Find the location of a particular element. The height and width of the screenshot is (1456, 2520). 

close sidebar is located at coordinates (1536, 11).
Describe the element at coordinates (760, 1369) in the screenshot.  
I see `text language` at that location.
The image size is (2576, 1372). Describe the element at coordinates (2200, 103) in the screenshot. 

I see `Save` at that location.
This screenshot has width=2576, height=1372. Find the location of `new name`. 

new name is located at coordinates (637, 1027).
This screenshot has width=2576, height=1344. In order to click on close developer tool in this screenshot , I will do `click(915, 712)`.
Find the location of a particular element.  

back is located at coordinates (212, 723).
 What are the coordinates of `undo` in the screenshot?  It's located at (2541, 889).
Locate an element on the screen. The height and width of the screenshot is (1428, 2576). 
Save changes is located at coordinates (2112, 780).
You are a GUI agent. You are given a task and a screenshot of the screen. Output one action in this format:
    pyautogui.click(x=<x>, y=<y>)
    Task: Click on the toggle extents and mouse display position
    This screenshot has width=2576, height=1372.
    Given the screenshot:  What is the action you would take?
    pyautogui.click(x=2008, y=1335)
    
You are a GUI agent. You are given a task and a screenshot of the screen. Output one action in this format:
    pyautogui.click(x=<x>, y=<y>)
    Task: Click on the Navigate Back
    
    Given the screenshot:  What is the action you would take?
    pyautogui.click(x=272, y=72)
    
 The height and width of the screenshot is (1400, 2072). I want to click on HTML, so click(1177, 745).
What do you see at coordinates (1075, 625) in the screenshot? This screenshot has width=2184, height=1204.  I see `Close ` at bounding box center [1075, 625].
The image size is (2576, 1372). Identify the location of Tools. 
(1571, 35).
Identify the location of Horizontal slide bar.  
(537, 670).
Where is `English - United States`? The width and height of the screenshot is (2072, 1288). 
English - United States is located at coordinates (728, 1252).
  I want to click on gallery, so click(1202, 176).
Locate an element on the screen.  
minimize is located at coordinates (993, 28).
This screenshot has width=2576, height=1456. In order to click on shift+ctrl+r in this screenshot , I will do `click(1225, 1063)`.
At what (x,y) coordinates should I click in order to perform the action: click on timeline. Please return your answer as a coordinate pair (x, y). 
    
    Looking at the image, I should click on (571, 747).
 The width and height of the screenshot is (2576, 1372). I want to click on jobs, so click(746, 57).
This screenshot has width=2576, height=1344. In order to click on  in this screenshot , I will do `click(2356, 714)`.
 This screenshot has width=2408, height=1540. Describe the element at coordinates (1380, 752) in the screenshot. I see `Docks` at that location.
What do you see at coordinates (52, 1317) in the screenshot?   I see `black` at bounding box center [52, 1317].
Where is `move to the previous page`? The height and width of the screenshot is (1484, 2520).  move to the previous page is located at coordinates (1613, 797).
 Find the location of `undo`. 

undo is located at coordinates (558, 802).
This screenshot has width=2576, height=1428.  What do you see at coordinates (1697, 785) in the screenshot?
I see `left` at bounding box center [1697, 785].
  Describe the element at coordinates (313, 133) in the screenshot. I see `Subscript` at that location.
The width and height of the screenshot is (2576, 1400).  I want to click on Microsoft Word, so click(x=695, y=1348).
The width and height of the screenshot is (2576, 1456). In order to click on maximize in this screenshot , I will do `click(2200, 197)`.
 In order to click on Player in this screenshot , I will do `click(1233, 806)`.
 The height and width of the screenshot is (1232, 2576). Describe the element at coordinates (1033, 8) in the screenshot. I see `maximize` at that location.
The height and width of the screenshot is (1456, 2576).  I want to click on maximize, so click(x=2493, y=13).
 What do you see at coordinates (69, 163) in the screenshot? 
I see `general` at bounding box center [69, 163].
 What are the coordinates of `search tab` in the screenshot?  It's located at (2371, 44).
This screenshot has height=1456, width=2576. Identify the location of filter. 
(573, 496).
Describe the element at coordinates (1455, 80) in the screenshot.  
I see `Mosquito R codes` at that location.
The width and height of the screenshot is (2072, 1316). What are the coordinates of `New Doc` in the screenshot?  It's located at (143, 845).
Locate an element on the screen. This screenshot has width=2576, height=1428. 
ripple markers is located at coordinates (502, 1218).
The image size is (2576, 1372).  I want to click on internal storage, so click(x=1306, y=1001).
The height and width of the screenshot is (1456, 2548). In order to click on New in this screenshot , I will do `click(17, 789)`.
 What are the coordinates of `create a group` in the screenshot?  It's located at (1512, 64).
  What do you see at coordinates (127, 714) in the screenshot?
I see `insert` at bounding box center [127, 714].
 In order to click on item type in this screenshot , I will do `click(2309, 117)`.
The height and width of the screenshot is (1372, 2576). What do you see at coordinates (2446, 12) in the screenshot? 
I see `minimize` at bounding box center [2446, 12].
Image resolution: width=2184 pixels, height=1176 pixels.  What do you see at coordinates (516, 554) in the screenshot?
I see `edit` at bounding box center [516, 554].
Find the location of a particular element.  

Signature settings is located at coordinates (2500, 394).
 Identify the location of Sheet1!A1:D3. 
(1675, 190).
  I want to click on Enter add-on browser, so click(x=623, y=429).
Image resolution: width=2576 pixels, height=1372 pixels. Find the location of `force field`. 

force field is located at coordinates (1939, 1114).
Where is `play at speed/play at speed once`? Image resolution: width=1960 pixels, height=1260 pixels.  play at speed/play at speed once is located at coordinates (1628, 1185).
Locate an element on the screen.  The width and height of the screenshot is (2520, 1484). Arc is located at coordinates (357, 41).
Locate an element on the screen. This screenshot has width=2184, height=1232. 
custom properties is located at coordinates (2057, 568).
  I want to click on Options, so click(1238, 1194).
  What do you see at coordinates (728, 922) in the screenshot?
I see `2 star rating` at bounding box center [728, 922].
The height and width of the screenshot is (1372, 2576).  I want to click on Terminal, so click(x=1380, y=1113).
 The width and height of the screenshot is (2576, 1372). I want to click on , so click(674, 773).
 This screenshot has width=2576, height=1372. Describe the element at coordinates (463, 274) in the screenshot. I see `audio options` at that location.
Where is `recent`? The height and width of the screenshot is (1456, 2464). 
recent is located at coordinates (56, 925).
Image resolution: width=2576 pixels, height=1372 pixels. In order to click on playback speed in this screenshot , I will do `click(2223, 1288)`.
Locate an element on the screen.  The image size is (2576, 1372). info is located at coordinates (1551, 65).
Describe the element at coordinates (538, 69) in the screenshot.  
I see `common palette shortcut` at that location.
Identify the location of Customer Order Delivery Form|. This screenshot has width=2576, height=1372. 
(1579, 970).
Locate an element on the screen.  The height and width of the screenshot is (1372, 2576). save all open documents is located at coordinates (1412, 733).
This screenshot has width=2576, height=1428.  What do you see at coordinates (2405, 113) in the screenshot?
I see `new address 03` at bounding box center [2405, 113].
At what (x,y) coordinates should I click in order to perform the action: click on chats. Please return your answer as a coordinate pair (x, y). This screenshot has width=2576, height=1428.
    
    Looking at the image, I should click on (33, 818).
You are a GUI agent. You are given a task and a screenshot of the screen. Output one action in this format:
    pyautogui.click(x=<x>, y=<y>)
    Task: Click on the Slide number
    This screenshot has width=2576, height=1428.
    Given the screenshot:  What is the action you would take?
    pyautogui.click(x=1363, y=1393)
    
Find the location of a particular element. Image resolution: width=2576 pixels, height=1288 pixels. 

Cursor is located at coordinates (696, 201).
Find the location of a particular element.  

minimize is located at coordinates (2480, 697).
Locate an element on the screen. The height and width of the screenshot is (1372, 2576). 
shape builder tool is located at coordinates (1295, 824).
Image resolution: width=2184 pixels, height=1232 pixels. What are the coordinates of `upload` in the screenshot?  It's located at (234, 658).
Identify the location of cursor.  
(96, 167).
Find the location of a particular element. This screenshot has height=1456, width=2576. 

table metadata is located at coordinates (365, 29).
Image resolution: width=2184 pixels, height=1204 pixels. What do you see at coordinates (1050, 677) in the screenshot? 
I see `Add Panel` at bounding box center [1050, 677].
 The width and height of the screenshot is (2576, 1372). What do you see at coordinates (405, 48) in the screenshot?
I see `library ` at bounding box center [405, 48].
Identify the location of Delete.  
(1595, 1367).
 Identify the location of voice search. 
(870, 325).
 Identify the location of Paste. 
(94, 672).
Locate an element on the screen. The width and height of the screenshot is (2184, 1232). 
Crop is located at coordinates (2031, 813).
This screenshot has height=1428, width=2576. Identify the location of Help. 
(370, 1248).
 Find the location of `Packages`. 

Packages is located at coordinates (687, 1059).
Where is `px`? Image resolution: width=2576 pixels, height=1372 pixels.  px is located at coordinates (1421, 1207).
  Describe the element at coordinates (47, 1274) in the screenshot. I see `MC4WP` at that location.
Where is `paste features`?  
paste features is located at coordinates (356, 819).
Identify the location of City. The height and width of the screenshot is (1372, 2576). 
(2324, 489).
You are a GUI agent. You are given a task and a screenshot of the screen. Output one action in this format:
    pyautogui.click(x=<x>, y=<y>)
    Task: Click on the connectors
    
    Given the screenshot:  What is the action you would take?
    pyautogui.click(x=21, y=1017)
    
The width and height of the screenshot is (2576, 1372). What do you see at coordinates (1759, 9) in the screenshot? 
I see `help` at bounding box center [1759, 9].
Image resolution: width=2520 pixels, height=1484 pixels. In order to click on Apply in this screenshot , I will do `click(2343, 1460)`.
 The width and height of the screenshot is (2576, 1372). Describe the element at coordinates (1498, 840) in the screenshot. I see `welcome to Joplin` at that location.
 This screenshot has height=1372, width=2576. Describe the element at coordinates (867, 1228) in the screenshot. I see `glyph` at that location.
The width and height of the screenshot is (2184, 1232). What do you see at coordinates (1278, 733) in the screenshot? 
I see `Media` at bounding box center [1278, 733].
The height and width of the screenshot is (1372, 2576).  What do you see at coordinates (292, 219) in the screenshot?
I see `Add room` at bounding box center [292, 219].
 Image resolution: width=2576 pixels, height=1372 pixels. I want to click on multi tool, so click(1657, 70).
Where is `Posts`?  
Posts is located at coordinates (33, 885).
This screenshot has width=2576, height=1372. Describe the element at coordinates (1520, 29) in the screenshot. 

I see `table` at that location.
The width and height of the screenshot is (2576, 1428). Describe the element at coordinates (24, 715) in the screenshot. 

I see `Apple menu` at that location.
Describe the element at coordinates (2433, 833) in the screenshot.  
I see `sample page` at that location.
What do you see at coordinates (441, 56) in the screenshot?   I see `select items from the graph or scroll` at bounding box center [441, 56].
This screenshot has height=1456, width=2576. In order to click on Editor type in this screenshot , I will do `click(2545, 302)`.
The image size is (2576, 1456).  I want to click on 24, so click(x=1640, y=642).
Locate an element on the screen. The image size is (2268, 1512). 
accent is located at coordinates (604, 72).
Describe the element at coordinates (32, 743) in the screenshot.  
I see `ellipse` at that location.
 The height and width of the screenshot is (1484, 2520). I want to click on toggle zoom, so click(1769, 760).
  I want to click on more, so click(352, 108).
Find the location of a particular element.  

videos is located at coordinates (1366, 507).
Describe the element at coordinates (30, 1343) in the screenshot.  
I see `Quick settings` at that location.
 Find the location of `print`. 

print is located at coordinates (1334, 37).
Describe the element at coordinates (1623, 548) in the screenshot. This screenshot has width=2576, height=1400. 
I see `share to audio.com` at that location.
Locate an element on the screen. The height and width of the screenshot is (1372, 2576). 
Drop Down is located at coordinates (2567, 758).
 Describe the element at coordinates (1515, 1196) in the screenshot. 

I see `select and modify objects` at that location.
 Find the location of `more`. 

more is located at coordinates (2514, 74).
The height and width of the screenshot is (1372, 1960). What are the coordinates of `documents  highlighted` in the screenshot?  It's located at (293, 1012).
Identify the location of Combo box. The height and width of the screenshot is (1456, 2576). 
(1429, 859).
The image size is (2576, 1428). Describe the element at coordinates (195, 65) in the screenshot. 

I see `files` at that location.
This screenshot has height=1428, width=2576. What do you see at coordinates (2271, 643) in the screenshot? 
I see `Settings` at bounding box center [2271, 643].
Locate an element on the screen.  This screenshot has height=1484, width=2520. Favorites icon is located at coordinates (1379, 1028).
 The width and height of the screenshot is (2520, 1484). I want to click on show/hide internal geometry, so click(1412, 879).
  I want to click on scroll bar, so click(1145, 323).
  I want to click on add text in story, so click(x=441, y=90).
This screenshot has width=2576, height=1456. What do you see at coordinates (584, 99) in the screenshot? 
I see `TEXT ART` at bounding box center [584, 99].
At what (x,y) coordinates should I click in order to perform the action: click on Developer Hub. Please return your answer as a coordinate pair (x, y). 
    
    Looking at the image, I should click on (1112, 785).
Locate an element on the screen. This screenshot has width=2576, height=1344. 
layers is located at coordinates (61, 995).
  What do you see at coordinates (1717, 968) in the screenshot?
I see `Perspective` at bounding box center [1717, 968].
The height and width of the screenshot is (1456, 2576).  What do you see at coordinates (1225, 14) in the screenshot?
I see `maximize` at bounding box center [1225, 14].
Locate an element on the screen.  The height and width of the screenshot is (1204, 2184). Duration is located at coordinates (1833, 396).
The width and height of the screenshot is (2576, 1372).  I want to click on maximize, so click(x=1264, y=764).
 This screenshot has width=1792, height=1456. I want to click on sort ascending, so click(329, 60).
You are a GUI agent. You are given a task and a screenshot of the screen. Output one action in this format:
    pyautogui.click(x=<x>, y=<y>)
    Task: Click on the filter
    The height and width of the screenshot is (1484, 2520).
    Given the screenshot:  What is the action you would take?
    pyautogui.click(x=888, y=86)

● ● ● ● ●

◆ **Exercise prompt**
Copy out the material above verbatim, from the line containing "Identify the location of voice search." through the line containing "Packages is located", both lines included.

◆ **Exercise response**
 Identify the location of voice search. 
(870, 325).
 Identify the location of Paste. 
(94, 672).
Locate an element on the screen. The width and height of the screenshot is (2184, 1232). 
Crop is located at coordinates (2031, 813).
This screenshot has height=1428, width=2576. Identify the location of Help. 
(370, 1248).
 Find the location of `Packages`. 

Packages is located at coordinates (687, 1059).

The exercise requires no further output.